Code Golf: Ulam Spiral

Question

The Challenge

The shortest code by character count to output Ulam's spiral with a spiral size given by user input.

Ulam's spiral is one method to map prime numbers. The spiral starts from the number 1 being in the center (1 is not a prime) and generating a spiral around it, marking all prime numbers as the character '*'. A non prime will be printed as a space ' '.

Test cases

Input:
    2
Output:
    * *
      *
    *  

Input:
    3
Output:
    *   *
     * * 
    *  **
     *   
      *  

Input:
    5
Output:
        * *  
     *     * 
    * *   *  
       * * * 
      *  ** *
     * *     
    *   *    
     *   *   
    *     *

Code count includes input/output (i.e full program).

Answer 1

First post! (oh wait, this isn't SlashDot?)

My entry for Team Clojure, 685 528 characters.

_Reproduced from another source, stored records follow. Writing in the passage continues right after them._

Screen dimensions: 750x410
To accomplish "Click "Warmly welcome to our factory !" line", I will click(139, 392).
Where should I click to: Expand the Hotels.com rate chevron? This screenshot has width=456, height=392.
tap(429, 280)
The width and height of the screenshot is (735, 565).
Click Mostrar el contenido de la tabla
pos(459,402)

(defn ulam[n] (let [z (atom [1 0 0 {[0 0] " "}])
m [[0 1 1 0][2 -1 0 -1][2 0 -1 0][2 0 0 1][2 0 1 0]]
p (fn [x] (if (some #(zero? (rem x %)) (range 2 x)) " " "*"))]
(doseq [r (range 1 (inc n)) q (range (count m)) [a b dx dy] [(m q)]
s (range (+ (* a r) b))]
(let [i (inc (first @z)) x (+ dx (@z 1)) y (+ dy (@z 2))]
(reset! z [i x y (assoc (last @z) [x y] (p i))])))
(doseq [y (range (- n) (inc n))] (doseq [x (range (- n) (inc n))]
(print ((last @z) [x y]))) (println))))
(ulam (dec (.nextInt (java.util.Scanner. System/in))))---

Input:
5
Output:
    * *  
 *     * 
* *   *  
   * * * 
  *  ** *
 * *     
*   *    
 *   *   
*     *

---

Input:
10
Output:
        *   * *   *
 *     *         * 
  *   * *          
         * *     * 
  * *   *       *  
         * *   *   
*   * *     * * *  
 * * * *   *       
        * * *      
   *   *  ** * * * 
    * * *          
     *   *         
*   * *   *   * *  
 *   *     *     * 
      *           *
 * *     *   *   * 
  *           *    
     *   * *       
    * *   *     *

Answer 2

My first code golf!

Ruby, 309 301 283 271 265 characters

s=gets.to_i;d=s*2-1;a=Array.new(d){' '*d}
e=d**2;p='*'*e;2.upto(e){|i|2.upto(e/i){|j|p[i*j-1]=' '}};p[0]=' '
s.times{|i|k=s-i-1;l=2*i;m=l+1;o=l-1
m.times{|j|n=j+k;a[k][n]=p[l**2-j];a[n][k]=p[l**2+j];a[k+l][n]=p[m**2-m+j]}
l.times{|j|a[j+k][k+l]=p[o**2+o-j]}}
puts a

Answer 3

Ruby 1.8.7, 194 chars

n=2*gets.to_i-1
r=n**2
l,c=[nil]*r,r/2
r.times{|i|l[c]=i+1;c=i==0||l[c-n]&&!l[c+1]?c+1:l[c-1]&&!l[c-n]?c-n:l[c+n]?c-1:c+n}
r.times{|i|print"1"*l[i]!~/^1?$|^(11+?)\1+$/?'*':' ',i%n==n-1?"\n":''}

For some reason, ruby1.9 wants another space on line 4:

r.times{|i|l[c]=i+1;c=i==0||l[c-n]&&!l[c+1]?c+1:l[c-1]&&!l[c-n]?c-n :l[c+n]?c-1:c+n}

Answer 4

Python, 299 characters:

from sys import *
def t(n):
 if n==1:return ' '
 for i in range(2,n):
  if n%i==0:return ' '
 return '*'
i=int(stdin.readline())
s=i*2-1
o=['\n']*(s+1)*s
c=1
g=2
d=0
p=(s+2)*(i-1)
for n in range(s**2):
 o[p]=t(n+1);p+=[1,-s-1,-1,s+1][d%4];g-=1
 if g==c:d+=1
 if g==0:d+=1;c+=1;g=2*c
print ''.join(o)

Answer 5

MATLAB: 182 167 156 characters

Script ulam.m:

A=1;b=ones(1,4);for i=0:(input('')-2),c=b(4);b=b+i*8+(2:2:8);A=[b(2):-1:b(1);(b(2)+1:b(3)-1)' A (b(1)-1:-1:c+1)';b(3):b(4)];end;disp(char(isprime(A)*10+32))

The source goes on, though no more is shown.